[[ Available data, beginning ]]

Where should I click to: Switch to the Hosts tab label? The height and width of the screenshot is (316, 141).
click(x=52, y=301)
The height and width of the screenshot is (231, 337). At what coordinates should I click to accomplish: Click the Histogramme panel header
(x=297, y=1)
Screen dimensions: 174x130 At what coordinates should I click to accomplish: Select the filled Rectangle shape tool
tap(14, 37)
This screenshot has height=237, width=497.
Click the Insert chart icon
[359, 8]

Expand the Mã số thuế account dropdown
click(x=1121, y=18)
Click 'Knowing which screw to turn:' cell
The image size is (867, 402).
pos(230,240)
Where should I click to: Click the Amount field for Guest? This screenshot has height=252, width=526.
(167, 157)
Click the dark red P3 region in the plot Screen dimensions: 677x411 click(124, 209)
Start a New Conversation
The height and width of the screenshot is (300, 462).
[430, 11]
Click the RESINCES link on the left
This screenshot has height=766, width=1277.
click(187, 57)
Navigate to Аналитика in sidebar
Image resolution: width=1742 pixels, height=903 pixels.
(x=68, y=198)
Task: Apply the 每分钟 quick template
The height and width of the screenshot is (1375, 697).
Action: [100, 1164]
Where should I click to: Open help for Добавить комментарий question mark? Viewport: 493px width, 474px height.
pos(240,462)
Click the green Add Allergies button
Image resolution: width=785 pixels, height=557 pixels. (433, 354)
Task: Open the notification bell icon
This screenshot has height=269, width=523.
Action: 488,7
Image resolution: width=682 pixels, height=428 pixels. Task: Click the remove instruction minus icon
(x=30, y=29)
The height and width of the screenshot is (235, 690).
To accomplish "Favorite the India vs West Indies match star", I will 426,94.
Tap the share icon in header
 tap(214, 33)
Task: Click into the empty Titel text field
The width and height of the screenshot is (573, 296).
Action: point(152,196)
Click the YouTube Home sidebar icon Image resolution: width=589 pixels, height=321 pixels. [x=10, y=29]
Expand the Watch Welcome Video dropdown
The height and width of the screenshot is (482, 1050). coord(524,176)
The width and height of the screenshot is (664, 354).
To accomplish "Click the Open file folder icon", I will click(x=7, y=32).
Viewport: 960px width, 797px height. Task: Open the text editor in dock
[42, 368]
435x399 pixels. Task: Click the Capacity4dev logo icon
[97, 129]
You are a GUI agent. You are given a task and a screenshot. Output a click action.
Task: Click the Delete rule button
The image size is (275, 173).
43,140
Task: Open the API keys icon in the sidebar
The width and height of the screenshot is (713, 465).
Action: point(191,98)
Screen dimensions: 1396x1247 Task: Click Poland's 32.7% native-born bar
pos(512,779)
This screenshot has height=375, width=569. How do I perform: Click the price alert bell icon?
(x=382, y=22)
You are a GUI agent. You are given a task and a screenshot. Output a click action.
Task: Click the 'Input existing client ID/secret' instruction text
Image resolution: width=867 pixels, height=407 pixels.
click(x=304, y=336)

[[ Available data, end ]]

Try it: Start to finish, copy the records above with no differences.

Finished task:
Where should I click to: Switch to the Hosts tab label? The height and width of the screenshot is (316, 141).
click(x=52, y=301)
The height and width of the screenshot is (231, 337). At what coordinates should I click to accomplish: Click the Histogramme panel header
(x=297, y=1)
Screen dimensions: 174x130 At what coordinates should I click to accomplish: Select the filled Rectangle shape tool
tap(14, 37)
This screenshot has height=237, width=497.
Click the Insert chart icon
[359, 8]

Expand the Mã số thuế account dropdown
click(x=1121, y=18)
Click 'Knowing which screw to turn:' cell
The image size is (867, 402).
pos(230,240)
Where should I click to: Click the Amount field for Guest? This screenshot has height=252, width=526.
(167, 157)
Click the dark red P3 region in the plot Screen dimensions: 677x411 click(124, 209)
Start a New Conversation
The height and width of the screenshot is (300, 462).
[430, 11]
Click the RESINCES link on the left
This screenshot has height=766, width=1277.
click(187, 57)
Navigate to Аналитика in sidebar
Image resolution: width=1742 pixels, height=903 pixels.
(x=68, y=198)
Task: Apply the 每分钟 quick template
The height and width of the screenshot is (1375, 697).
Action: [100, 1164]
Where should I click to: Open help for Добавить комментарий question mark? Viewport: 493px width, 474px height.
pos(240,462)
Click the green Add Allergies button
Image resolution: width=785 pixels, height=557 pixels. (433, 354)
Task: Open the notification bell icon
This screenshot has height=269, width=523.
Action: 488,7
Image resolution: width=682 pixels, height=428 pixels. Task: Click the remove instruction minus icon
(x=30, y=29)
The height and width of the screenshot is (235, 690).
To accomplish "Favorite the India vs West Indies match star", I will 426,94.
Tap the share icon in header
 tap(214, 33)
Task: Click into the empty Titel text field
The width and height of the screenshot is (573, 296).
Action: point(152,196)
Click the YouTube Home sidebar icon Image resolution: width=589 pixels, height=321 pixels. [x=10, y=29]
Expand the Watch Welcome Video dropdown
The height and width of the screenshot is (482, 1050). coord(524,176)
The width and height of the screenshot is (664, 354).
To accomplish "Click the Open file folder icon", I will click(x=7, y=32).
Viewport: 960px width, 797px height. Task: Open the text editor in dock
[42, 368]
435x399 pixels. Task: Click the Capacity4dev logo icon
[97, 129]
You are a GUI agent. You are given a task and a screenshot. Output a click action.
Task: Click the Delete rule button
The image size is (275, 173).
43,140
Task: Open the API keys icon in the sidebar
The width and height of the screenshot is (713, 465).
Action: point(191,98)
Screen dimensions: 1396x1247 Task: Click Poland's 32.7% native-born bar
pos(512,779)
This screenshot has height=375, width=569. How do I perform: Click the price alert bell icon?
(x=382, y=22)
You are a GUI agent. You are given a task and a screenshot. Output a click action.
Task: Click the 'Input existing client ID/secret' instruction text
Image resolution: width=867 pixels, height=407 pixels.
click(x=304, y=336)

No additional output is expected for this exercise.